[Records contained in a dataset]
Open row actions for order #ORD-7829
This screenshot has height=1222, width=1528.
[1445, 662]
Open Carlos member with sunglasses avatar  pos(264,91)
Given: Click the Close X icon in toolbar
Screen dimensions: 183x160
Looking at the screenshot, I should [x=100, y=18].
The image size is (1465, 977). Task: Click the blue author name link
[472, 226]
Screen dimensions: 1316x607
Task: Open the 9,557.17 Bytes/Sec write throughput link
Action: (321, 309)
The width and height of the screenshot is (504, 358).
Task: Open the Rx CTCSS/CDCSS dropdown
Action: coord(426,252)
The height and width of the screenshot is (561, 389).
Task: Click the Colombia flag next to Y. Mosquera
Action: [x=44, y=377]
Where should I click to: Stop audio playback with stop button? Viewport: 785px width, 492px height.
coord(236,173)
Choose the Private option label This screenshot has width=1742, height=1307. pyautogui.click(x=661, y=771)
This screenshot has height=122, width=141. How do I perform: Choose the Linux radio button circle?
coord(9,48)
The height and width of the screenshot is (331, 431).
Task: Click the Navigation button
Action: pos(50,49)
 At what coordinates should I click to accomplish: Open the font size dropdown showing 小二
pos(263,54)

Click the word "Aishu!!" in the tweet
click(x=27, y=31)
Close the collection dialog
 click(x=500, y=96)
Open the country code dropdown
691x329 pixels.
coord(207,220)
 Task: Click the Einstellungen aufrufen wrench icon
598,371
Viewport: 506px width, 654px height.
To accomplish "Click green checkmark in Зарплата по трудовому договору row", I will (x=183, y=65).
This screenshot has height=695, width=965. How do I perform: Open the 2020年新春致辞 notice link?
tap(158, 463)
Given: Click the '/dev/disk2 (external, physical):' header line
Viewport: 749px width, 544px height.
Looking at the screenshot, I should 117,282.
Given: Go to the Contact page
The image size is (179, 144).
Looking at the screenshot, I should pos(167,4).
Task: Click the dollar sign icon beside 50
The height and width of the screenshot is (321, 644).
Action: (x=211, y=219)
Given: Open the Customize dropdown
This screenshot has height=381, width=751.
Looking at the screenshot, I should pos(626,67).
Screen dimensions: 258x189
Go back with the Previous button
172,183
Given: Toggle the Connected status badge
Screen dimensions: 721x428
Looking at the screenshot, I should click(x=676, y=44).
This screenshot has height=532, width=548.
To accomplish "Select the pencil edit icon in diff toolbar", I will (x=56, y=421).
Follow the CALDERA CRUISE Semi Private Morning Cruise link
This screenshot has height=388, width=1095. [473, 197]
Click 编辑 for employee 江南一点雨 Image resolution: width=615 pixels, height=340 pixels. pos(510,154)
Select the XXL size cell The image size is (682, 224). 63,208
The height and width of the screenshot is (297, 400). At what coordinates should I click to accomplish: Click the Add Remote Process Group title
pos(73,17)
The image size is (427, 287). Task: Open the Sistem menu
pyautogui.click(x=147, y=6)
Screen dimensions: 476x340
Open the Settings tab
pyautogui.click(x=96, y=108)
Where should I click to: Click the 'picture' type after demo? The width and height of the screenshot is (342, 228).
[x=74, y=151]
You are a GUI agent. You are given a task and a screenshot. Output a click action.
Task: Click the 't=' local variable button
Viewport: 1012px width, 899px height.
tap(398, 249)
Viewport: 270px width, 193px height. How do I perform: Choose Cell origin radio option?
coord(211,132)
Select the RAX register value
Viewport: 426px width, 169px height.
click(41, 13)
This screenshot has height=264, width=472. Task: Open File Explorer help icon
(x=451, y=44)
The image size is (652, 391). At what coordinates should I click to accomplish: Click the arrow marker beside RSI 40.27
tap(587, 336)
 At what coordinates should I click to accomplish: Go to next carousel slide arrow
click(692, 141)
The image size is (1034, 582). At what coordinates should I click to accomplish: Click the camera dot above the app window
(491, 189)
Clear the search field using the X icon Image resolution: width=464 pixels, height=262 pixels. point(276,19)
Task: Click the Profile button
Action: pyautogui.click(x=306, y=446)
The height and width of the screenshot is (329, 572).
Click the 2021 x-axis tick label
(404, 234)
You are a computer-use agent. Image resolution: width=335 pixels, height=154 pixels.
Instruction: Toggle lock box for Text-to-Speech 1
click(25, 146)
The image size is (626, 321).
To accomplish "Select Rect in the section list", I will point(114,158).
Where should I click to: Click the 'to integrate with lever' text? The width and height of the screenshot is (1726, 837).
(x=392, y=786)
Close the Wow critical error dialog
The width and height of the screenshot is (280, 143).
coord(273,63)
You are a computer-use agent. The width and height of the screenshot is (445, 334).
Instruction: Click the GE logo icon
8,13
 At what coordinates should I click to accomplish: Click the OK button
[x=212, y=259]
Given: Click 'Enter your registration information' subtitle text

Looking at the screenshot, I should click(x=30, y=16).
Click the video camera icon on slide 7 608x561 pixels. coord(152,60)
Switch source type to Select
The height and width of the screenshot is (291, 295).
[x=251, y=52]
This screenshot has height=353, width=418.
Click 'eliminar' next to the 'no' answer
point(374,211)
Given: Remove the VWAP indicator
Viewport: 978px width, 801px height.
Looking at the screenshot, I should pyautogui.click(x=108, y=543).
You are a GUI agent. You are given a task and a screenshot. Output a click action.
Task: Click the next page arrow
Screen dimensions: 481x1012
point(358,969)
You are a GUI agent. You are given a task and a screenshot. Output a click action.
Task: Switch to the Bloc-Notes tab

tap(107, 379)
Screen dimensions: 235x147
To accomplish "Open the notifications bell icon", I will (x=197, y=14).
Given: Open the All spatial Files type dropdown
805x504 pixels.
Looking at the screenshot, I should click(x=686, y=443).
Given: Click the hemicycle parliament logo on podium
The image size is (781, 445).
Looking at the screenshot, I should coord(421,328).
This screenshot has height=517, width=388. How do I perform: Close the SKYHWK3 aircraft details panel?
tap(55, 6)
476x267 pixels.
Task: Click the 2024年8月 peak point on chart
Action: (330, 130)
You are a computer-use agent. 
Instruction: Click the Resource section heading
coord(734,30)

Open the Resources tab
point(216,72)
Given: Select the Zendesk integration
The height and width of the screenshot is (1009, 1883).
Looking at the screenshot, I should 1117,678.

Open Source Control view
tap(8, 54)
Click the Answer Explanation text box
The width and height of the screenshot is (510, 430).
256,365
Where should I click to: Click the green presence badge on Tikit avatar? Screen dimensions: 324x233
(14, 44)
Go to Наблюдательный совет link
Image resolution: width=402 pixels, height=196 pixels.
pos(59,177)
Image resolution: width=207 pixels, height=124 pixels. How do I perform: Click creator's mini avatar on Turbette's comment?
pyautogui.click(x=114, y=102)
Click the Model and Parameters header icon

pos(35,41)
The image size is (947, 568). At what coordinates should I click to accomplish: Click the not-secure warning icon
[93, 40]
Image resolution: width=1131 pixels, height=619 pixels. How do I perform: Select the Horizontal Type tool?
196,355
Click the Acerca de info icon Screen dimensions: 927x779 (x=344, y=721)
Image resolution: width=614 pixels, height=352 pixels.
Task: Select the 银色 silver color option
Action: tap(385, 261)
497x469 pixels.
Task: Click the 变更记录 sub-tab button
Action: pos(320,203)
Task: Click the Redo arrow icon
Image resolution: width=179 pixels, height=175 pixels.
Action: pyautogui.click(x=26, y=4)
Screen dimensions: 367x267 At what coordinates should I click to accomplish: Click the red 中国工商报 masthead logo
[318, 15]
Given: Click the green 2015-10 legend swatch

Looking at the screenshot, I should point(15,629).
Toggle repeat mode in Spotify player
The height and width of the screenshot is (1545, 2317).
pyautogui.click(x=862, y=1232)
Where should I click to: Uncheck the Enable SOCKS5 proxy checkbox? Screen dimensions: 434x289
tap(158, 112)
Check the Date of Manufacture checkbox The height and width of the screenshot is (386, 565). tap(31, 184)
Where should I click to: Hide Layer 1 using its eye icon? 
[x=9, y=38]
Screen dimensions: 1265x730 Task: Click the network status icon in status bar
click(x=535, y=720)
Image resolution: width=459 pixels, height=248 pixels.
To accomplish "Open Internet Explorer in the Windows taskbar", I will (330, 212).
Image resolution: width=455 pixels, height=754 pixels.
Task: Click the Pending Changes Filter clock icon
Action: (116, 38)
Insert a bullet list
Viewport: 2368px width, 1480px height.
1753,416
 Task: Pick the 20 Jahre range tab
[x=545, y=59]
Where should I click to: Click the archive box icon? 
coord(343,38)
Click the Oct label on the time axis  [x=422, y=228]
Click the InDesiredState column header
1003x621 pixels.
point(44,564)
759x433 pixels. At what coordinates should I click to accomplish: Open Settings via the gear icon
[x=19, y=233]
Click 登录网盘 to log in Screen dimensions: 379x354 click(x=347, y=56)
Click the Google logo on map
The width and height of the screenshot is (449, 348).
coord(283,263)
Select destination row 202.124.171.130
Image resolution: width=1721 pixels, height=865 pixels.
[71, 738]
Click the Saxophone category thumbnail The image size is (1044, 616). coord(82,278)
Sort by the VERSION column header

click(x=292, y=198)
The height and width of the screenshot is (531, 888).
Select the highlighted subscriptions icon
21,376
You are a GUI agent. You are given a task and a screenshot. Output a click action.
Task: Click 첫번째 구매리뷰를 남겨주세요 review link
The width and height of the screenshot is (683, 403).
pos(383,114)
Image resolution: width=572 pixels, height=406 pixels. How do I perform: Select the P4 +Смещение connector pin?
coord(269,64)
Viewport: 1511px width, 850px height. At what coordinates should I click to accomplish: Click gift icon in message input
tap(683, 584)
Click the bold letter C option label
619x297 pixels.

BRIEF: Lines in the data holding the word "page": count them and say how many, nothing more.

PROBLEM SOLUTION: 2